I could’ve said something smart-arse, like “Quintuple the feeling of scoring one touchdown”; instead, I just muttered that it felt ok.
“Nobody could believe your speed, Rick,” the guy said with a big grin full of brown teeth. “And you’re clearly not intimidated by your opponents, no matter how big they are. What’s your secret?”
Out of sheer nerves, I nearly lifted then and there.
“I dunno,” I s
aid. “I guess if you’re moving fast enough, you’ll get through. Uh, excuse me, I’ve got to meet some friends.”
He didn’t want to go away, but Gibbs loomed up and shooed him.
“You did very well tonight, Stevenson.”
“Thanks, Mr Gibbs.”
“Feeling a little down?”
“Well, yeah. About the guys who got hurt.”
“It happens. Just one of the risks we all run. With a different set of breaks, it could’ve been you on that stretcher.” He gripped my shoulder for a moment and looked into my eyes. It crossed my mind that he’d been on a stretcher once, and now he was looking for someone else to do the things he couldn’t do on the field anymore. “I’m not going to try to tell you to forget about it. Just try to keep it in perspective.”
“Yes, sir.”
I finished getting dressed and waded out through crowds of fans. Flashbulbs were going off in my face, and a couple of tenth-graders even asked for my autograph. I felt silly, especially when Pat and Melinda started waving on the edge of the crowd.

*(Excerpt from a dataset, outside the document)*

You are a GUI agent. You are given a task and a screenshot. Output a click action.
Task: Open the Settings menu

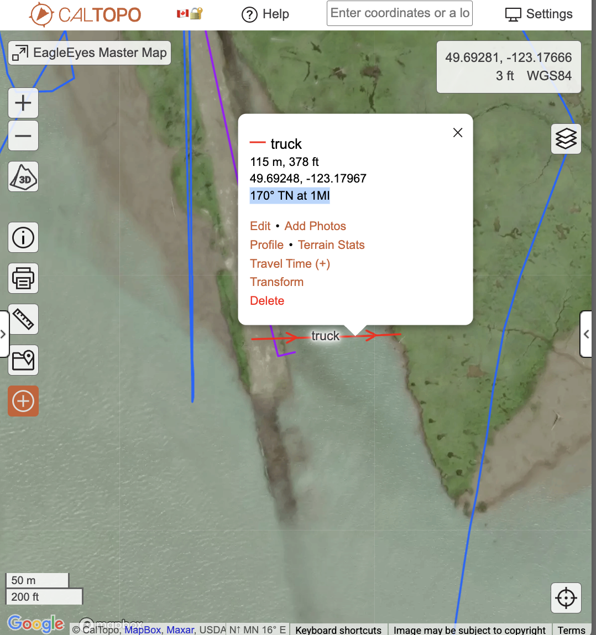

“Hey, there he is!” Melinda yelled. “Wow!” I struggled through the mob to reach them, and she hugged me. “Were you ever great! I couldn’t believe it. I think I’ve wrecked my voice. How did you learn to run like that?”
“Chasing Marcus. Hi,” I said to Pat. She grinned and gave me a thump on the chest with the handle of her cane.
“What d’you guys want to do now?” Melinda asked. “Go get a pizza, or what?”
“Let’s just go home and take it easy,” I said. “I’ve had enough for one night. Besides, Pat and I are going on a hike tomorrow, so we better make it an early night.”
“Your wish is my command.”
This was a side of my mother’s personality I wasn’t too happy to learn about. At least Pat was keeping her cool. We went off to the car park with Melinda on my left arm and Pat on my right; Melinda drove us home in her old beige Volvo station wagon.
We had a quiet, comfortable hour or so, listening to Mozart and Vivaldi while we drank tea and ate huge slabs of spice cake. The conversation was easy and animated, even though I didn’t say much. Pat and Melinda chattered away about the game and the music and the cake; every once in a while, Pat caught my eye and winked. Finally, around 10:30, I yawned and said it was time to take Pat home.